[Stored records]
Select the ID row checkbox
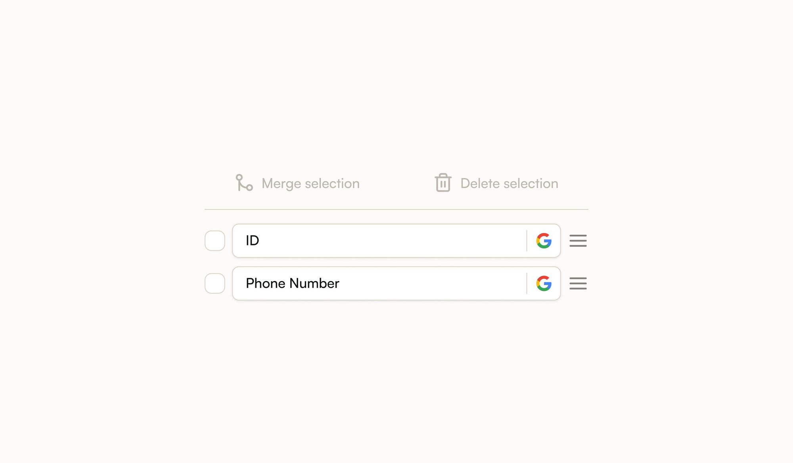The width and height of the screenshot is (793, 463). [215, 241]
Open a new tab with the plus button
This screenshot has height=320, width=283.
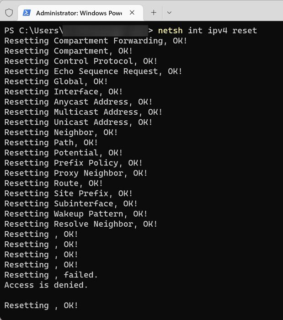coord(154,13)
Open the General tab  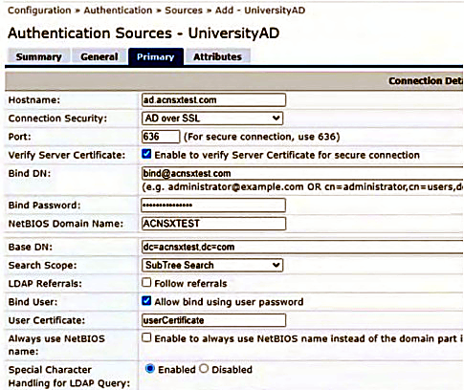(x=99, y=56)
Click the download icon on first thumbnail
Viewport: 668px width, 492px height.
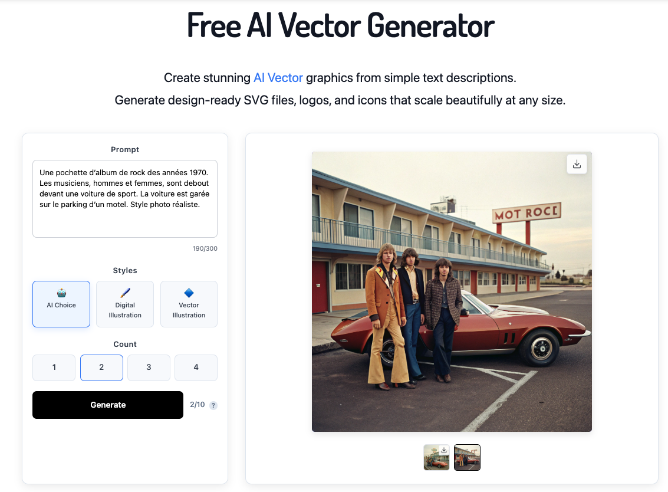[x=444, y=450]
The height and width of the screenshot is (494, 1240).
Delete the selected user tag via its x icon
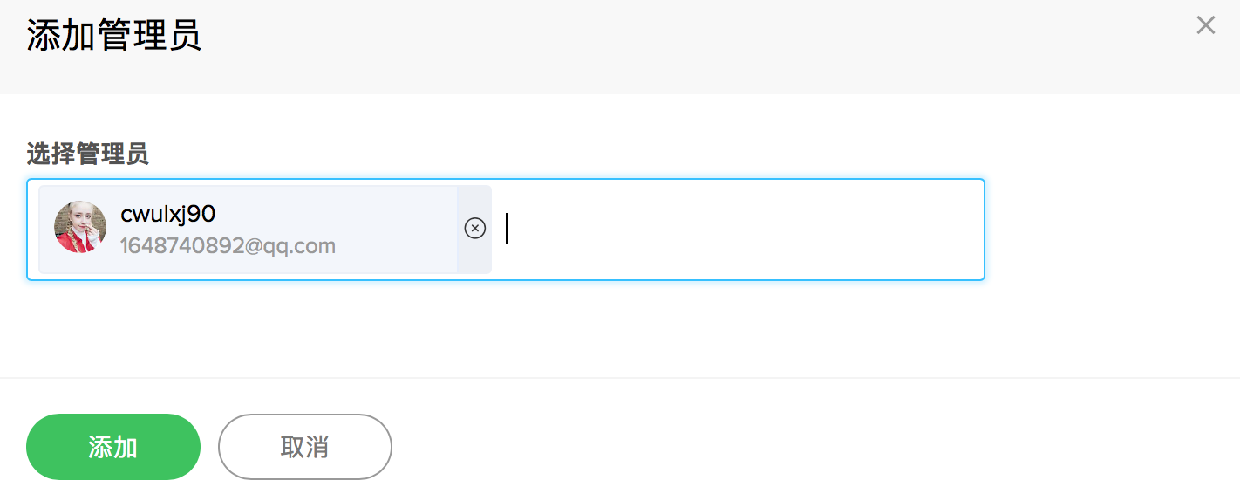pyautogui.click(x=474, y=229)
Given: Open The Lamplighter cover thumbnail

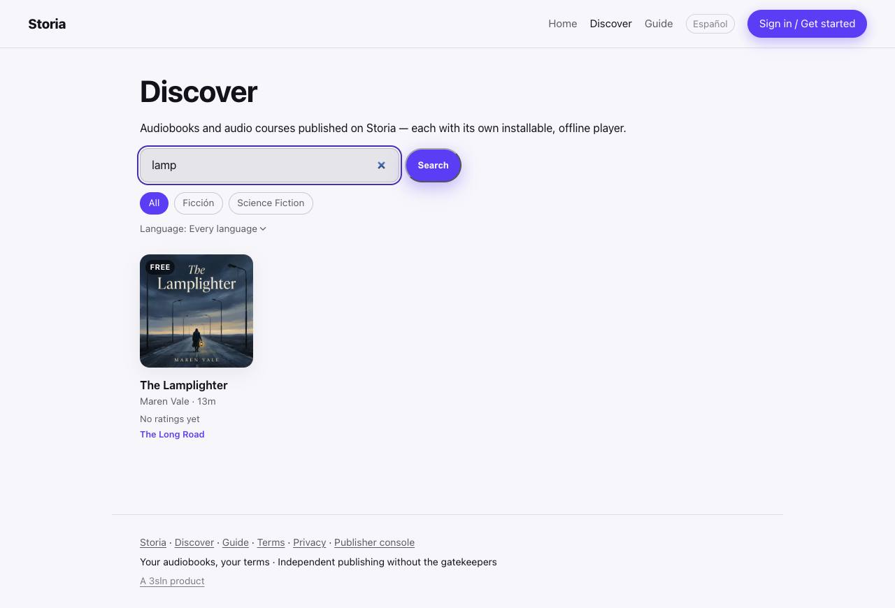Looking at the screenshot, I should pyautogui.click(x=196, y=311).
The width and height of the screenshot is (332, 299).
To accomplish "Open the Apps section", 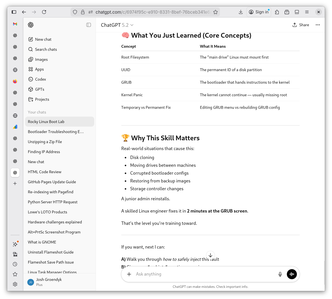I will 39,69.
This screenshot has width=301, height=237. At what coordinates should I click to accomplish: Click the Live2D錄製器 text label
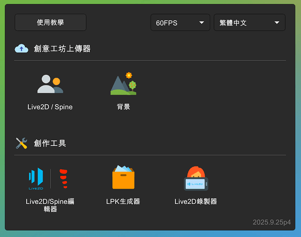[196, 201]
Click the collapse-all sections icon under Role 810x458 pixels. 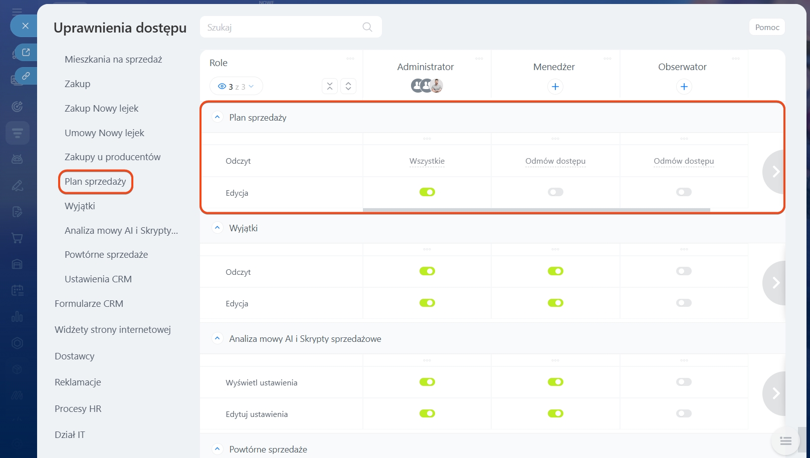tap(329, 86)
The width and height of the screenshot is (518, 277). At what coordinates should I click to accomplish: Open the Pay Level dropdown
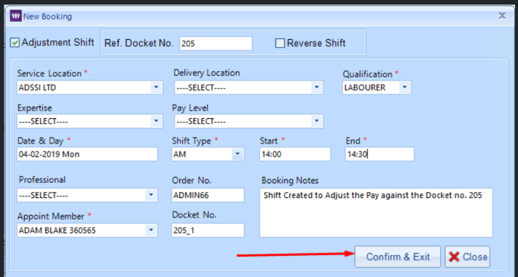tap(316, 121)
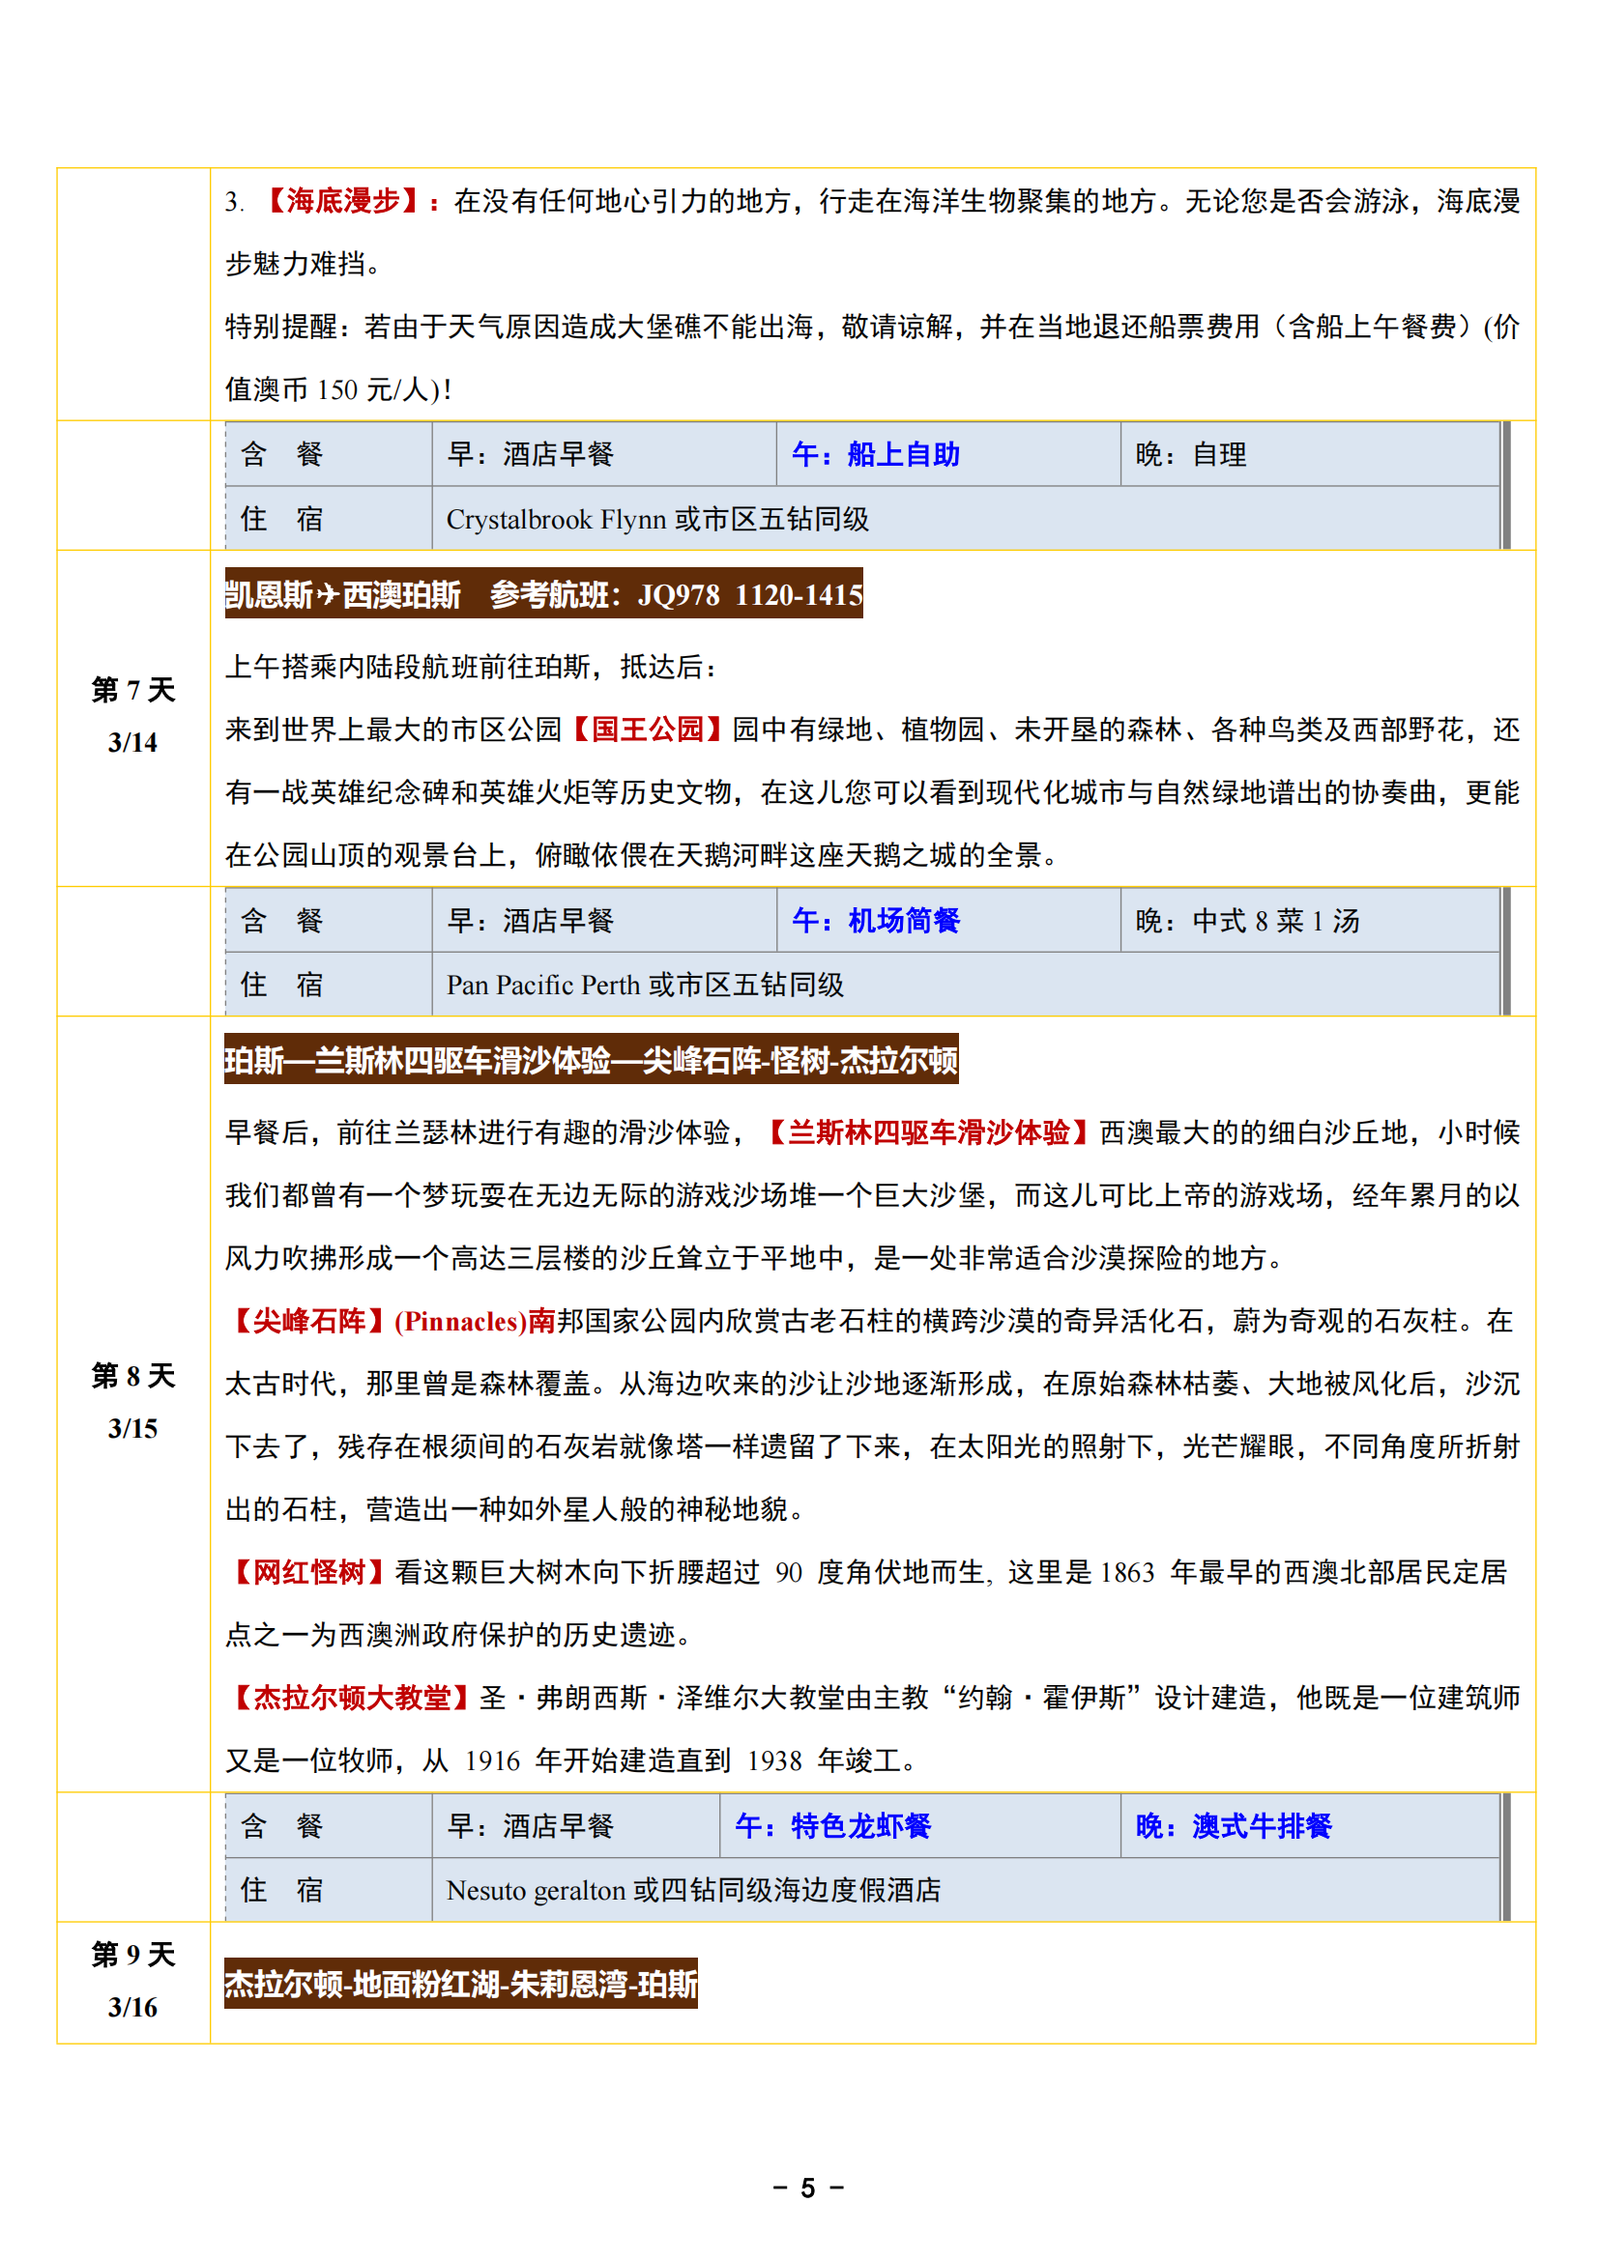Viewport: 1599px width, 2260px height.
Task: Click the Pan Pacific Perth hotel cell
Action: (645, 984)
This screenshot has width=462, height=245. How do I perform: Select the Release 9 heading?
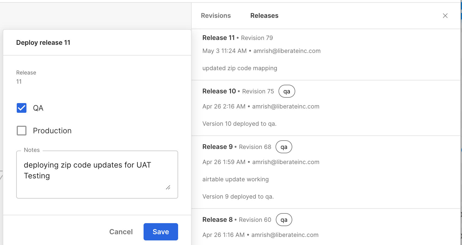(218, 147)
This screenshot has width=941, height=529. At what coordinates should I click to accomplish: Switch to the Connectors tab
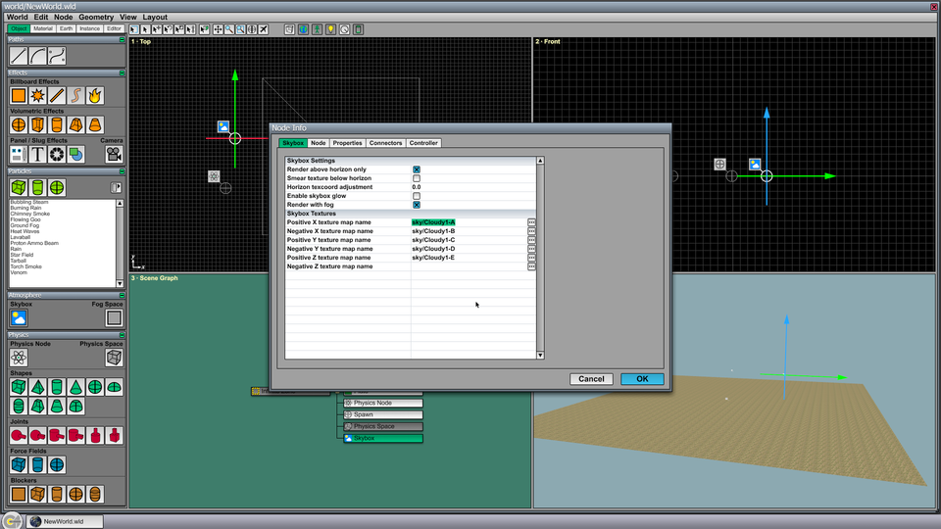[385, 143]
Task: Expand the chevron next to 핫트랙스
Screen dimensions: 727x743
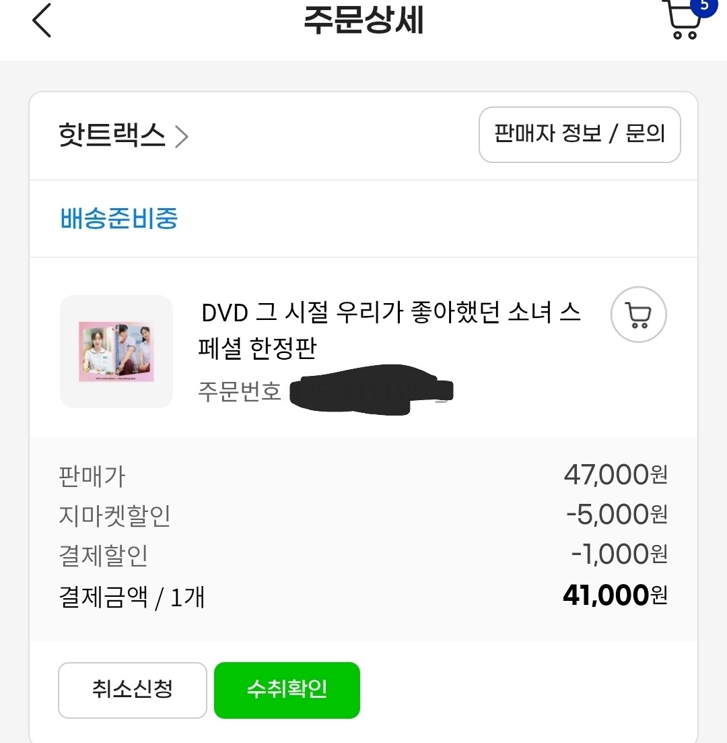Action: (x=182, y=137)
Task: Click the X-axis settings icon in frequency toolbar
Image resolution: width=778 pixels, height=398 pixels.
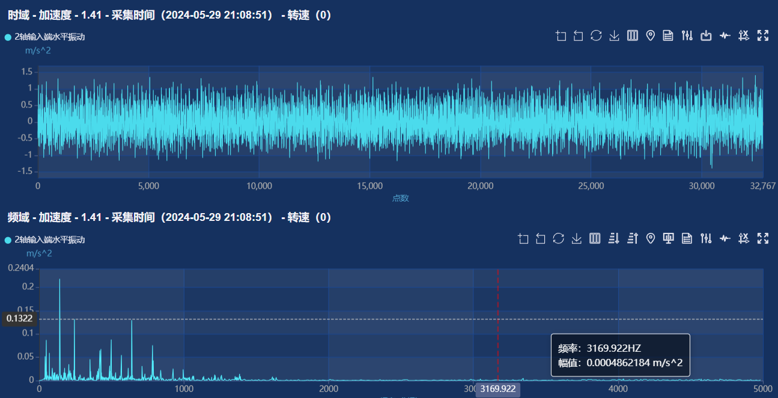Action: pyautogui.click(x=744, y=239)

TASK TO COMPLETE | Excluding pictures, copy exactly the lines from the line containing "Task: Expand the chevron next to 핫트랙스" through the last line of the data, inclusive.

TASK RESPONSE |
Task: Expand the chevron next to 핫트랙스
Screen dimensions: 727x743
Action: (x=182, y=137)
Task: Click the X-axis settings icon in frequency toolbar
Image resolution: width=778 pixels, height=398 pixels.
Action: pyautogui.click(x=744, y=239)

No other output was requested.